The lights of the glass mansion shine in this September night,
a distant star, a tiny sun, a light of another life, not ours.
She in her red party dress. stockings, high heels off, running
her feet over the water of the darkened pool, singing a sad song.
Me in now untucked shirt, jacket and slacks, black socks,
glass of champagne, watching her, as if she were a fey come above.
The lightning bugs are long gone, and there’s quiet here, but for the hungry
insects and humming stars, and the peaceful fury of our wild hopes.
She is a child of the water, but the wormwood of this pool, or stinging
regrets that have made there home in it, but it’s all we have tonight.
I am a child of the air, of the warm autumn winds and winter gales,
one or the other, blink of an eye from September to February.
We walk hand in hand to the river, crystal and cold, and pure because
it’s teeth eat our blood and anything unguarded.
We strip naked and walk in, crying out with the chill, and the stars
are all the light of our cracked spirits, as we touch, we kiss.

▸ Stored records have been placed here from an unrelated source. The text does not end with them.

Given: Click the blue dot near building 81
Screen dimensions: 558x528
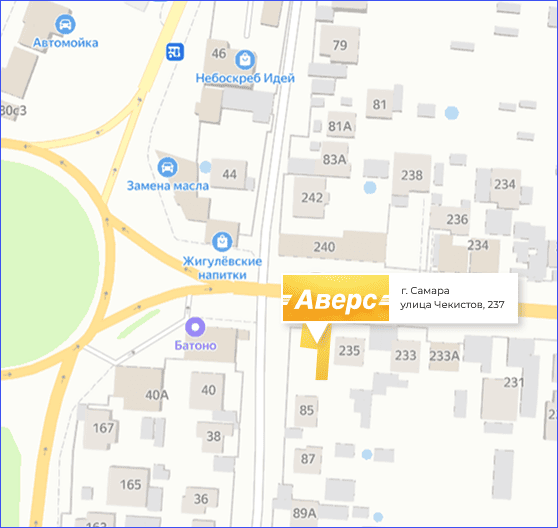Looking at the screenshot, I should [x=452, y=113].
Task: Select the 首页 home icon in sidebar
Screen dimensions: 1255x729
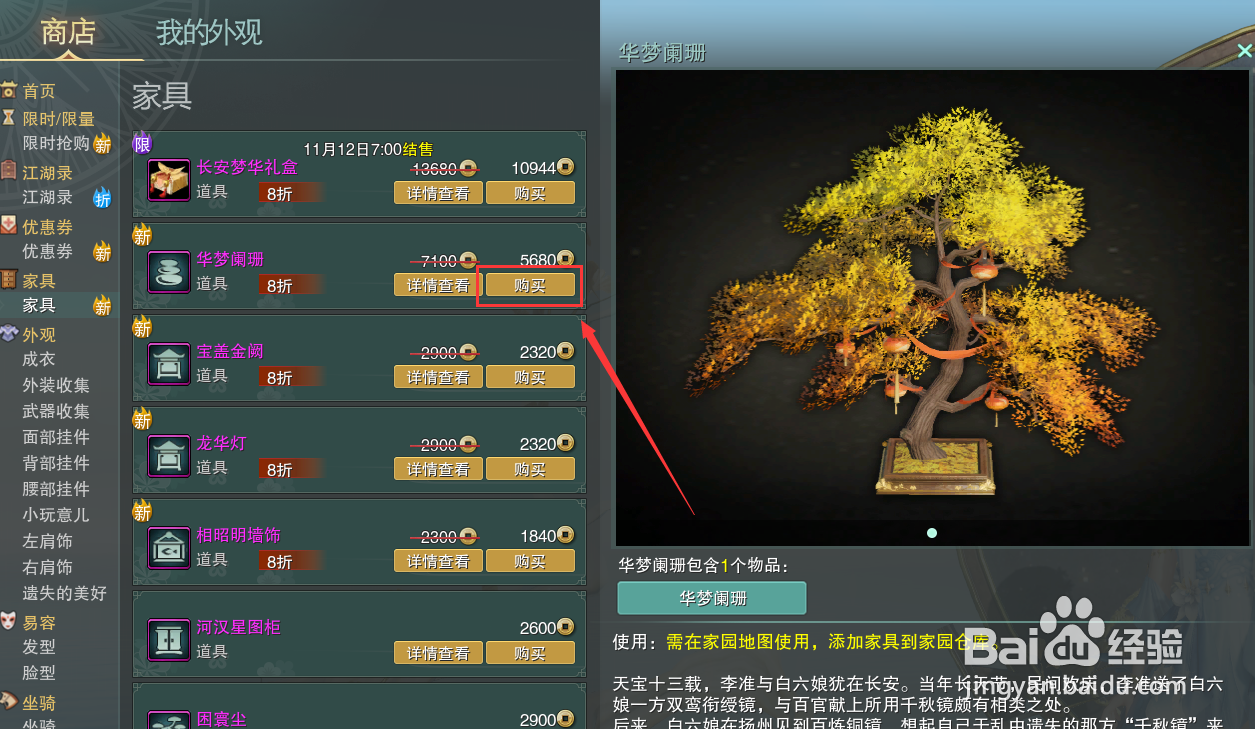Action: [x=11, y=90]
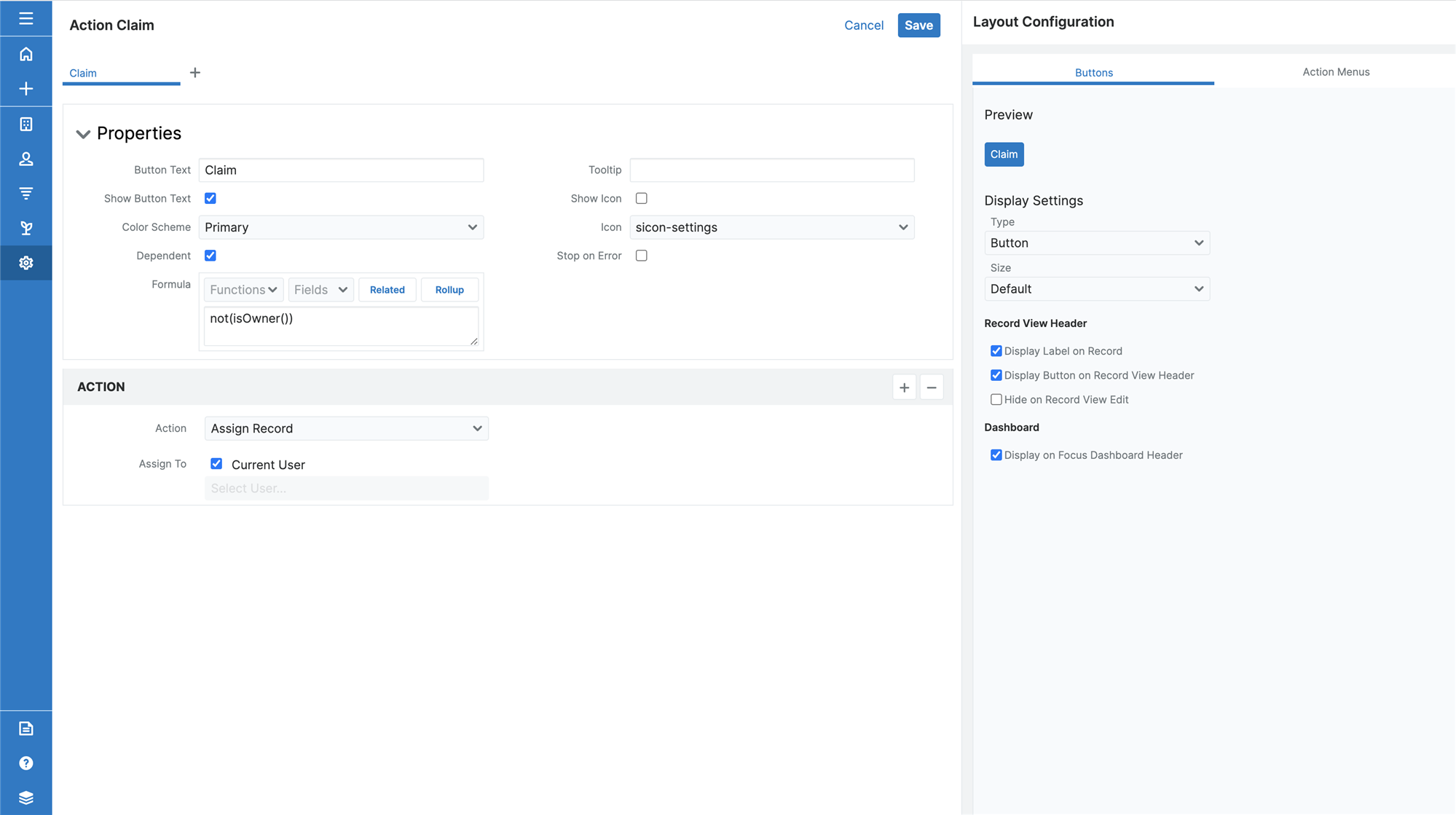Open the user profile sidebar icon
Viewport: 1456px width, 815px height.
26,159
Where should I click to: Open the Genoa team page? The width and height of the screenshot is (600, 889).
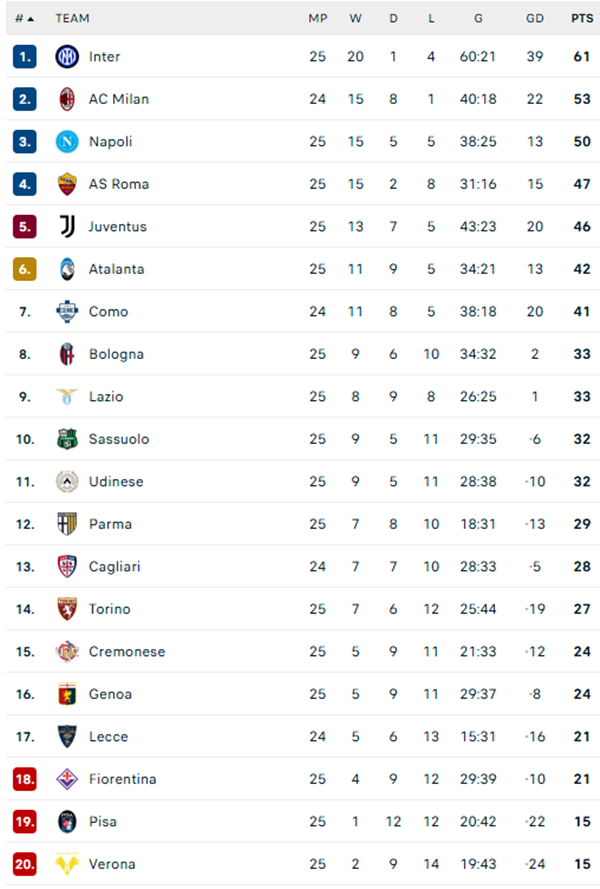point(112,694)
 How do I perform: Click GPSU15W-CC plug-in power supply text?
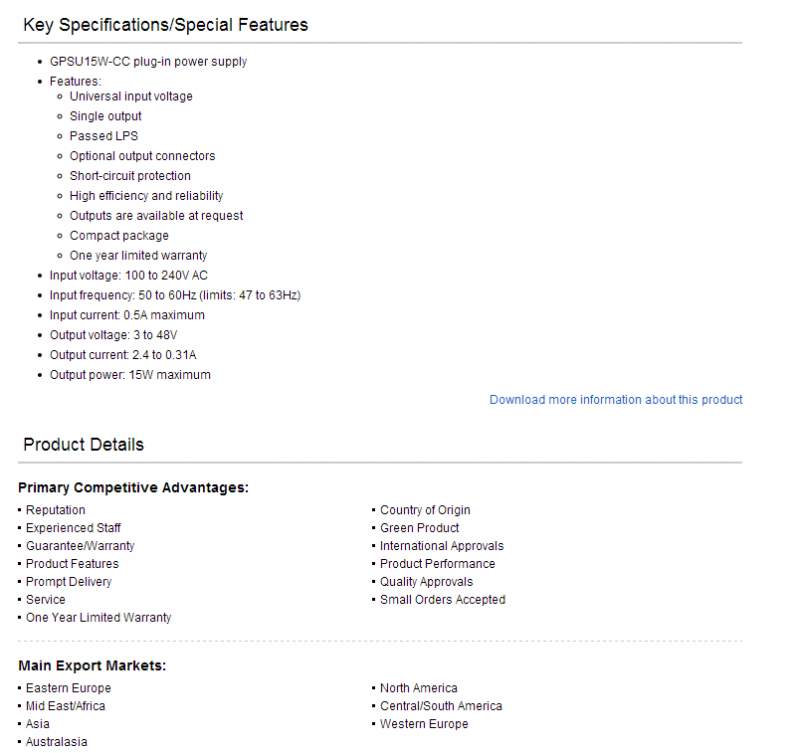[x=148, y=62]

Beneath the water, dark and velvet blue, one in the dark, in the silence,
coming up in an embrace, those stars in her eyelashes showing His Blessing.
We float, side by side, naked and shivering, watching the night sky above,
knowing we’ll be back her again, after the universe spins back to us.
She sings that song, that still prayer of yearning, for the sky, for love,
for a moment’s peace as The Devil makes dissonant all thoughts of tenderness.
And for a moment, our wild hopes are pure, and the hungry insects are full,
and the stars are enough, to light our way back to Eden, to each other.